_WORK INSTRUCTIONS_
**A)** Using the Kiln Lane station text, decide whether each statement agrees with it: (i) the station closed in 1961; (ii) the electric railway was physically connected to the tramways in Grimsby; (iii) the station first opened under the name No. 8 Passing Place. For each, answer yes or no and quote the deciding words.
**B)** Reproduce everything in the Kiln Lane station text from "Former railway station" down to "Grimsby and Cleethorpes.".

== SELECTED EXTRACT ==

General information
- Location: Stallingborough, North East Lincolnshire England
- Coordinates: 53°36′36″N 0°10′04″W﻿ / ﻿53.6100°N 0.1677°W
- Grid reference: TA213141
- Platforms: 0

Other information
- Status: Disused

History
- Original company: Great Central Railway
- Pre-grouping: Great Central Railway
- Post-grouping: London and North Eastern Railway

Key dates
- 15 May 1912: opened as No. 8 Passing Place
- before 1922: renamed Kiln Lane
- 3 July 1961: closed

Location

= Kiln Lane electric railway station =

Former railway station in England

Kiln Lane electric railway station was situated at the eighth of eight passing loops on the otherwise single track central "country" section of the inter-urban Grimsby and Immingham Electric Railway when travelling from Corporation Bridge, Grimsby to Immingham Dock.

==Overview==
The electric railway was built primarily to carry workers between Grimsby and Immingham Dock which the Great Central Railway had built on a greenfield site in a sparsely populated area. The line was built by the Great Central and remained in railway ownership up to closure in 1961. It therefore appeared in railway timetables and it was possible to buy through tickets between any of the stops on the line and anywhere on the national railway network, though there never was any physical connection with any conventional track, nor with the tramways in Grimsby and Cleethorpes.

===
== PROVIDED MATERIAL ==

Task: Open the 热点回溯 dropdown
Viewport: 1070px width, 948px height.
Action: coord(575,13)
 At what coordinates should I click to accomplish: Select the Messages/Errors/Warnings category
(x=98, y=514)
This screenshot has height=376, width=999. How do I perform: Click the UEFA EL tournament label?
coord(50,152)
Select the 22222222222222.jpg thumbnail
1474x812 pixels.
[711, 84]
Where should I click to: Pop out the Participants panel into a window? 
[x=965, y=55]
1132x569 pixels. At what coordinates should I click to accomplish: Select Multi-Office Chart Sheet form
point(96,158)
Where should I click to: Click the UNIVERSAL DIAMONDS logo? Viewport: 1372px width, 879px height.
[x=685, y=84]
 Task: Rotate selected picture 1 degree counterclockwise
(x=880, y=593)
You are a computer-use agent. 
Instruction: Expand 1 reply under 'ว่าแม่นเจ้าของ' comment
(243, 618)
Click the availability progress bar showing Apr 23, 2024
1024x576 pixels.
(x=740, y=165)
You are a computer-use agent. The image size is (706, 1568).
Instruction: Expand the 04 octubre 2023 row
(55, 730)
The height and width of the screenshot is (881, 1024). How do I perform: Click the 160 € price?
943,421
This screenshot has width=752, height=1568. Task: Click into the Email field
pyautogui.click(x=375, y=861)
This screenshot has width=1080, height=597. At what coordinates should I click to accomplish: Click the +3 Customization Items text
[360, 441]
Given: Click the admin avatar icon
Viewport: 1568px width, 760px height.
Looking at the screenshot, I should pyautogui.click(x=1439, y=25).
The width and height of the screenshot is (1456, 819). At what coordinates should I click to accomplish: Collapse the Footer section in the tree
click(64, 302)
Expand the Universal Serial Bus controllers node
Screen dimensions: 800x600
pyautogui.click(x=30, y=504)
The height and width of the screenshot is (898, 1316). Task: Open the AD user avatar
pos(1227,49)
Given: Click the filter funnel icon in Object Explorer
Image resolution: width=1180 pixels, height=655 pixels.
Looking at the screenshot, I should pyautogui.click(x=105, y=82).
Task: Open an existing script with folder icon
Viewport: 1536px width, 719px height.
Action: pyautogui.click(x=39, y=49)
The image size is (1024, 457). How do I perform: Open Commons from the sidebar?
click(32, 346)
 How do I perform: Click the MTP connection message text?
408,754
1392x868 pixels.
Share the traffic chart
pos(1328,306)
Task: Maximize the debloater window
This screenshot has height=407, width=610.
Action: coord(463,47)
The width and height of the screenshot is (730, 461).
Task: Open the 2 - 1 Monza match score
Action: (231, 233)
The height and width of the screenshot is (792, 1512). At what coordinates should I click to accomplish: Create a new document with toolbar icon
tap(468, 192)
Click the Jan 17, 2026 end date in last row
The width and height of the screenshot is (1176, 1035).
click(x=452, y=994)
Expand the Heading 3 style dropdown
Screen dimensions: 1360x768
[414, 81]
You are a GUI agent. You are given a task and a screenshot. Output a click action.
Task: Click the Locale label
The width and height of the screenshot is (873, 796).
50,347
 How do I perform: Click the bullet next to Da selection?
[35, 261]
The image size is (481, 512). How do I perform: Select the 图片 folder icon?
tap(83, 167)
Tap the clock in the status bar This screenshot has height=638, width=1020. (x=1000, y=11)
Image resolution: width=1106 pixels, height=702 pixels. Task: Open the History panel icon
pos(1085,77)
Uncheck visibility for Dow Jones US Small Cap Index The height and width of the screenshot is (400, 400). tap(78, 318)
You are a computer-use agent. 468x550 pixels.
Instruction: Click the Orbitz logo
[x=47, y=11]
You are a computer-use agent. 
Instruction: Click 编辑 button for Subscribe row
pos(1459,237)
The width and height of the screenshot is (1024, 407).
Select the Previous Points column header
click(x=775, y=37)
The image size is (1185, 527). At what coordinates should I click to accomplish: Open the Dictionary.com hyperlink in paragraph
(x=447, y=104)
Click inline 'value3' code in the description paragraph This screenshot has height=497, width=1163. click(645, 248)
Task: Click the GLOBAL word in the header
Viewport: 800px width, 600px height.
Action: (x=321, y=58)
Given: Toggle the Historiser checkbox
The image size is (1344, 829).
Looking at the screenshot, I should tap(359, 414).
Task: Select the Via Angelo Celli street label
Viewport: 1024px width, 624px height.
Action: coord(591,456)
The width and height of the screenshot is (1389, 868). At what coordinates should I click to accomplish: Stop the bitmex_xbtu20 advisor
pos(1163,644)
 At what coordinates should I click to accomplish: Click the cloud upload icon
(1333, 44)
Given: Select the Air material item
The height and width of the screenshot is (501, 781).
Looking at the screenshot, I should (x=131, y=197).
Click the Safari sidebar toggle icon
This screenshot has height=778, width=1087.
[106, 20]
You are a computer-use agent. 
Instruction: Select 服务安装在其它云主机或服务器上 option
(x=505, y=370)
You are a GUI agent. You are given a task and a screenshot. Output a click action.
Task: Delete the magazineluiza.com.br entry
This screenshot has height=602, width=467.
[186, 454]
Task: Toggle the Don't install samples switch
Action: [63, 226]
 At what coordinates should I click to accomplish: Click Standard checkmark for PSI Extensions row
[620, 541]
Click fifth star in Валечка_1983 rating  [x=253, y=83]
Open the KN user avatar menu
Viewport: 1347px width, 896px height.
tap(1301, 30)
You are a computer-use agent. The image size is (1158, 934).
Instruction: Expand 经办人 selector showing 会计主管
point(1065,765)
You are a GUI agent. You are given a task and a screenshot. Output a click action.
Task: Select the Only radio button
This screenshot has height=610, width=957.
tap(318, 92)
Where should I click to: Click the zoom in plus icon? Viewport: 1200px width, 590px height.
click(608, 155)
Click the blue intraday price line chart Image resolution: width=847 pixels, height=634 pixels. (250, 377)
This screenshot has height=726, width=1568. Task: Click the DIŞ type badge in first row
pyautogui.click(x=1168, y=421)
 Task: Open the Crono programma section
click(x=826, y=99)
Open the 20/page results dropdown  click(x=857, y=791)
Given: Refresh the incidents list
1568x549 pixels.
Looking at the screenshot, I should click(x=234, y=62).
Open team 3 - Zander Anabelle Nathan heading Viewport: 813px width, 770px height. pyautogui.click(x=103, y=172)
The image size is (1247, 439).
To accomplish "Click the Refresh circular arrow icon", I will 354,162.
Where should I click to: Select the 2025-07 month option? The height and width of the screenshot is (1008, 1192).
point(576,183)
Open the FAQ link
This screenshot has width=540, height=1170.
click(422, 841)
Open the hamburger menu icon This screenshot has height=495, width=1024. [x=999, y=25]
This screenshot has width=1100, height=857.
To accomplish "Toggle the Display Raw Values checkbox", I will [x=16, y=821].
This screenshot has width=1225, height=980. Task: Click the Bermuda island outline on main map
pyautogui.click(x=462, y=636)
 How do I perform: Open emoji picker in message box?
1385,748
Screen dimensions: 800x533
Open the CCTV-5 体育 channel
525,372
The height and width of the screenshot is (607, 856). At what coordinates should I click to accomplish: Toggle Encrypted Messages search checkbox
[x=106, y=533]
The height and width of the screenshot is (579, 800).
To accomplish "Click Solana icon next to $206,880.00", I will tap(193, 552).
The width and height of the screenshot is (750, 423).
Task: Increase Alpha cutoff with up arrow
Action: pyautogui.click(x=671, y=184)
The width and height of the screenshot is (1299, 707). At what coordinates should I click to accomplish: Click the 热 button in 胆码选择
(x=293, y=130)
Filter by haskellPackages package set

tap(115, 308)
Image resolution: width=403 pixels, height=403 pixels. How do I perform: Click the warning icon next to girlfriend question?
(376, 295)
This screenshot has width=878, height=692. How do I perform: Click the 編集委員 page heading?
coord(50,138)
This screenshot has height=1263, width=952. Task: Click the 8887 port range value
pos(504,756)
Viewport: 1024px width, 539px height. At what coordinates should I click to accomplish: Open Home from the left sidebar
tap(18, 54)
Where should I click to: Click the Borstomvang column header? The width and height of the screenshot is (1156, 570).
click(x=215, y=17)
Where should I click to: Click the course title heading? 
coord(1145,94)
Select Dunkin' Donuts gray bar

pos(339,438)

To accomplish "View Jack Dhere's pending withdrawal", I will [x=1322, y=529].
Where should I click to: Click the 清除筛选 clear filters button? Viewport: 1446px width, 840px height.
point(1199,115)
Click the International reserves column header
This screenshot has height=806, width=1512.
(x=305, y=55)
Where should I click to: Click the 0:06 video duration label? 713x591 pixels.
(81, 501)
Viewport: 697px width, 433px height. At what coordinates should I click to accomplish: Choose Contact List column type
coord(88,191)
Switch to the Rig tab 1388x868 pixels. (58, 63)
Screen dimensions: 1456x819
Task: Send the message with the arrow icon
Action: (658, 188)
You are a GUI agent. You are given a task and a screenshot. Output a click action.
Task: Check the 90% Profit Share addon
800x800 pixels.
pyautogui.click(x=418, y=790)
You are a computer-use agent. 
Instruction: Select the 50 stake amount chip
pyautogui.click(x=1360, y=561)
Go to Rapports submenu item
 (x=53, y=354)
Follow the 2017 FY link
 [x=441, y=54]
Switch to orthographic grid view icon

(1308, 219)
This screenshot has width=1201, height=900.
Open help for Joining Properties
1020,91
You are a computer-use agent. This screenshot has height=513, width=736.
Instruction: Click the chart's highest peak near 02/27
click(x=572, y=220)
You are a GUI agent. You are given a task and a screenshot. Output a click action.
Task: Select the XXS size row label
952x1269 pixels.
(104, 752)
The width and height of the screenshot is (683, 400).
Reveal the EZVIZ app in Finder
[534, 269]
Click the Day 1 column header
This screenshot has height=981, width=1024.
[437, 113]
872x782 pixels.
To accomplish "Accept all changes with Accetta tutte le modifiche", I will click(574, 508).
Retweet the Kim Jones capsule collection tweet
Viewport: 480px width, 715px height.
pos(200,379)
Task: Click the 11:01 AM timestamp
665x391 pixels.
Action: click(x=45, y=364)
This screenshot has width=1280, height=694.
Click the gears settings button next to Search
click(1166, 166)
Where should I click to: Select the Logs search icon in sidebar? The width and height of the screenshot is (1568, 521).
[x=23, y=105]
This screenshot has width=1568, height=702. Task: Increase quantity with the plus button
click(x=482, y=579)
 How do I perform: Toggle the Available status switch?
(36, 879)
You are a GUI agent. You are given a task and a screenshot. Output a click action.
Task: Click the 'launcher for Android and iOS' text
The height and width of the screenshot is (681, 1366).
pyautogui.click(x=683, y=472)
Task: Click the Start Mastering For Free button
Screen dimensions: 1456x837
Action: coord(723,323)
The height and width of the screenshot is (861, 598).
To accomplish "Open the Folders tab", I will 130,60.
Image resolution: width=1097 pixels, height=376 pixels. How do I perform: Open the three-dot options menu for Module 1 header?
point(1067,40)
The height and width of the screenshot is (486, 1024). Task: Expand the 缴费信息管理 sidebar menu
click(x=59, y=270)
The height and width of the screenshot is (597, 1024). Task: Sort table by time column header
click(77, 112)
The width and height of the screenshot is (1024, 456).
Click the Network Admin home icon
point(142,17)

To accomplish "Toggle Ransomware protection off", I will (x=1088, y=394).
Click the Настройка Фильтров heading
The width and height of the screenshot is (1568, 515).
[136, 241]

===

_OUTPUTS FOR THE TASKS_
**A)**
(i) Yes: "3 July 1961: closed"
(ii) No: "though there never was any physical connection with any conventional track, nor with the tramways in Grimsby and Cleethorpes"
(iii) Yes: "15 May 1912: opened as No. 8 Passing Place"

**B)**
Former railway station in England

Kiln Lane electric railway station was situated at the eighth of eight passing loops on the otherwise single track central "country" section of the inter-urban Grimsby and Immingham Electric Railway when travelling from Corporation Bridge, Grimsby to Immingham Dock.

==Overview==
The electric railway was built primarily to carry workers between Grimsby and Immingham Dock which the Great Central Railway had built on a greenfield site in a sparsely populated area. The line was built by the Great Central and remained in railway ownership up to closure in 1961. It therefore appeared in railway timetables and it was possible to buy through tickets between any of the stops on the line and anywhere on the national railway network, though there never was any physical connection with any conventional track, nor with the tramways in Grimsby and Cleethorpes.